(Records drawn from a dataset)
——

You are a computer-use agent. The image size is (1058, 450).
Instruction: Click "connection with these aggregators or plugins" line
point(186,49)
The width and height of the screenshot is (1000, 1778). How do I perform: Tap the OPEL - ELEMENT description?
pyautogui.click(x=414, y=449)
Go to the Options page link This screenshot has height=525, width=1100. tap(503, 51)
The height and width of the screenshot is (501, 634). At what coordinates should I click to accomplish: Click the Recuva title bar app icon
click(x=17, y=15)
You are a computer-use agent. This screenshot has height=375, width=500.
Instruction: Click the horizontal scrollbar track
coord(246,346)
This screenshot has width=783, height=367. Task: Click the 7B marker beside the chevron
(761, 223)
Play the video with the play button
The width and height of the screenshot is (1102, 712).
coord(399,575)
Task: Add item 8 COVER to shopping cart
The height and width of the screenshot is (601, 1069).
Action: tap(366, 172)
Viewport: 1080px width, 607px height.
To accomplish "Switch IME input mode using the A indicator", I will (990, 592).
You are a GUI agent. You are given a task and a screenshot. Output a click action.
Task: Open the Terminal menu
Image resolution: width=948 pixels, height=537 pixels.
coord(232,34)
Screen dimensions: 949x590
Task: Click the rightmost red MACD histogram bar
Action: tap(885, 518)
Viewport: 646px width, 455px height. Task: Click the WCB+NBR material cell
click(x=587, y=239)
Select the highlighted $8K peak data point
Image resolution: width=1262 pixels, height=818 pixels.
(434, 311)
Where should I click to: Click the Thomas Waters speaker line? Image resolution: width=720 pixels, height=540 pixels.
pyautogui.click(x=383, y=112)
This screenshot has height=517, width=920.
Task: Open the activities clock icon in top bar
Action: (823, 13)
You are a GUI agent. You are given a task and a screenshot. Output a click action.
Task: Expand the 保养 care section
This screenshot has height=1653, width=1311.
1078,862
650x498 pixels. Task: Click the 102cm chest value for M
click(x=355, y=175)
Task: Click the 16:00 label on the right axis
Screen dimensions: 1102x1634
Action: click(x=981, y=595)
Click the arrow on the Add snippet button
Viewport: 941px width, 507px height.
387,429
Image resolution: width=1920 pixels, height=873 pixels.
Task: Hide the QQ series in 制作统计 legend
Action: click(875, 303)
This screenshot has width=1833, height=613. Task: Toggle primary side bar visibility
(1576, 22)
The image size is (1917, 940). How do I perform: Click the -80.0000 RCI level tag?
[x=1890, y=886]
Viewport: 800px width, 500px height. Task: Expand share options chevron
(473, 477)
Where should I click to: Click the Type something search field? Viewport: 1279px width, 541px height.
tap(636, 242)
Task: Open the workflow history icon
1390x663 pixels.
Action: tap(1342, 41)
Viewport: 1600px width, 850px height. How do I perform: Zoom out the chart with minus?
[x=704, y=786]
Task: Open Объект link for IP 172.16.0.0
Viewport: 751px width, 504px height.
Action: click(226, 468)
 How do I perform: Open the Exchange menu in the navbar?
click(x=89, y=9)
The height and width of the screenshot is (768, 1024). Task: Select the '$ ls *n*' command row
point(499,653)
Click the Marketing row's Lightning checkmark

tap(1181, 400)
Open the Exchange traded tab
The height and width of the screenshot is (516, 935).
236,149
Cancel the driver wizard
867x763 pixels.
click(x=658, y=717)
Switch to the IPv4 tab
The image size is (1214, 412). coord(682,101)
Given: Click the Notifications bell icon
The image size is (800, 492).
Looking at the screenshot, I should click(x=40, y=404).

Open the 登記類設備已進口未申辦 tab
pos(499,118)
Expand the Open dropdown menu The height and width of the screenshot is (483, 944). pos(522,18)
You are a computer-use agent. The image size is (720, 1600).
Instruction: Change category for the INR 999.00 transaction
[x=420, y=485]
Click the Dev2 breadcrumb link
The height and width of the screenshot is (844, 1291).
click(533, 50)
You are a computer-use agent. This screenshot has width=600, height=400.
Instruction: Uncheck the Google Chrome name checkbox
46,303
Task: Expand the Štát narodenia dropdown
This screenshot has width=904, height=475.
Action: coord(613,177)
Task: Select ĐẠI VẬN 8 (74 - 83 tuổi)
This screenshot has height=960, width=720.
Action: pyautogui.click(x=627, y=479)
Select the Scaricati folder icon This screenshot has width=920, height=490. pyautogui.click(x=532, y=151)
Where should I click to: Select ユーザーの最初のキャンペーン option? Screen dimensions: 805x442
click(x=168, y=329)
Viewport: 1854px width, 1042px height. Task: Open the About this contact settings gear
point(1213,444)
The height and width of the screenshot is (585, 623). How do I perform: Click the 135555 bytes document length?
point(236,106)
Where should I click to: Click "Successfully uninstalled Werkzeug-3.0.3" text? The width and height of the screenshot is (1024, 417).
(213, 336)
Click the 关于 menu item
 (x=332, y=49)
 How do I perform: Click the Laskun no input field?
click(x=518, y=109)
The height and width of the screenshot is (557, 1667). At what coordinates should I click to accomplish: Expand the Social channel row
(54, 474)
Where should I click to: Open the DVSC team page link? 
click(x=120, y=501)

——

WHAT IS REQUIRED: With every line intact, print the records above again.

COMPLETED TASK:
You are a computer-use agent. The image size is (1058, 450).
Instruction: Click "connection with these aggregators or plugins" line
point(186,49)
The width and height of the screenshot is (1000, 1778). How do I perform: Tap the OPEL - ELEMENT description?
pyautogui.click(x=414, y=449)
Go to the Options page link This screenshot has height=525, width=1100. tap(503, 51)
The height and width of the screenshot is (501, 634). At what coordinates should I click to accomplish: Click the Recuva title bar app icon
click(x=17, y=15)
You are a computer-use agent. This screenshot has height=375, width=500.
Instruction: Click the horizontal scrollbar track
coord(246,346)
This screenshot has width=783, height=367. Task: Click the 7B marker beside the chevron
(761, 223)
Play the video with the play button
The width and height of the screenshot is (1102, 712).
coord(399,575)
Task: Add item 8 COVER to shopping cart
The height and width of the screenshot is (601, 1069).
Action: tap(366, 172)
Viewport: 1080px width, 607px height.
To accomplish "Switch IME input mode using the A indicator", I will (990, 592).
You are a GUI agent. You are given a task and a screenshot. Output a click action.
Task: Open the Terminal menu
Image resolution: width=948 pixels, height=537 pixels.
coord(232,34)
Screen dimensions: 949x590
Task: Click the rightmost red MACD histogram bar
Action: tap(885, 518)
Viewport: 646px width, 455px height. Task: Click the WCB+NBR material cell
click(x=587, y=239)
Select the highlighted $8K peak data point
Image resolution: width=1262 pixels, height=818 pixels.
(434, 311)
Where should I click to: Click the Thomas Waters speaker line? Image resolution: width=720 pixels, height=540 pixels.
pyautogui.click(x=383, y=112)
This screenshot has height=517, width=920.
Task: Open the activities clock icon in top bar
Action: (823, 13)
You are a GUI agent. You are given a task and a screenshot. Output a click action.
Task: Expand the 保养 care section
This screenshot has height=1653, width=1311.
1078,862
650x498 pixels. Task: Click the 102cm chest value for M
click(x=355, y=175)
Task: Click the 16:00 label on the right axis
Screen dimensions: 1102x1634
Action: click(x=981, y=595)
Click the arrow on the Add snippet button
Viewport: 941px width, 507px height.
387,429
Image resolution: width=1920 pixels, height=873 pixels.
Task: Hide the QQ series in 制作统计 legend
Action: click(875, 303)
This screenshot has width=1833, height=613. Task: Toggle primary side bar visibility
(1576, 22)
The image size is (1917, 940). How do I perform: Click the -80.0000 RCI level tag?
[x=1890, y=886]
Viewport: 800px width, 500px height. Task: Expand share options chevron
(473, 477)
Where should I click to: Click the Type something search field? Viewport: 1279px width, 541px height.
tap(636, 242)
Task: Open the workflow history icon
1390x663 pixels.
Action: tap(1342, 41)
Viewport: 1600px width, 850px height. How do I perform: Zoom out the chart with minus?
[x=704, y=786]
Task: Open Объект link for IP 172.16.0.0
Viewport: 751px width, 504px height.
Action: click(226, 468)
 How do I perform: Open the Exchange menu in the navbar?
click(x=89, y=9)
The height and width of the screenshot is (768, 1024). Task: Select the '$ ls *n*' command row
point(499,653)
Click the Marketing row's Lightning checkmark

tap(1181, 400)
Open the Exchange traded tab
The height and width of the screenshot is (516, 935).
236,149
Cancel the driver wizard
867x763 pixels.
click(x=658, y=717)
Switch to the IPv4 tab
The image size is (1214, 412). coord(682,101)
Given: Click the Notifications bell icon
The image size is (800, 492).
Looking at the screenshot, I should click(x=40, y=404).

Open the 登記類設備已進口未申辦 tab
pos(499,118)
Expand the Open dropdown menu The height and width of the screenshot is (483, 944). pos(522,18)
You are a computer-use agent. The image size is (720, 1600).
Instruction: Change category for the INR 999.00 transaction
[x=420, y=485]
Click the Dev2 breadcrumb link
The height and width of the screenshot is (844, 1291).
click(533, 50)
You are a computer-use agent. This screenshot has width=600, height=400.
Instruction: Uncheck the Google Chrome name checkbox
46,303
Task: Expand the Štát narodenia dropdown
This screenshot has width=904, height=475.
Action: coord(613,177)
Task: Select ĐẠI VẬN 8 (74 - 83 tuổi)
This screenshot has height=960, width=720.
Action: pyautogui.click(x=627, y=479)
Select the Scaricati folder icon This screenshot has width=920, height=490. pyautogui.click(x=532, y=151)
Where should I click to: Select ユーザーの最初のキャンペーン option? Screen dimensions: 805x442
click(x=168, y=329)
Viewport: 1854px width, 1042px height. Task: Open the About this contact settings gear
point(1213,444)
The height and width of the screenshot is (585, 623). How do I perform: Click the 135555 bytes document length?
point(236,106)
Where should I click to: Click "Successfully uninstalled Werkzeug-3.0.3" text? The width and height of the screenshot is (1024, 417).
(213, 336)
Click the 关于 menu item
 (x=332, y=49)
 How do I perform: Click the Laskun no input field?
click(x=518, y=109)
The height and width of the screenshot is (557, 1667). At what coordinates should I click to accomplish: Expand the Social channel row
(54, 474)
Where should I click to: Open the DVSC team page link? 
click(x=120, y=501)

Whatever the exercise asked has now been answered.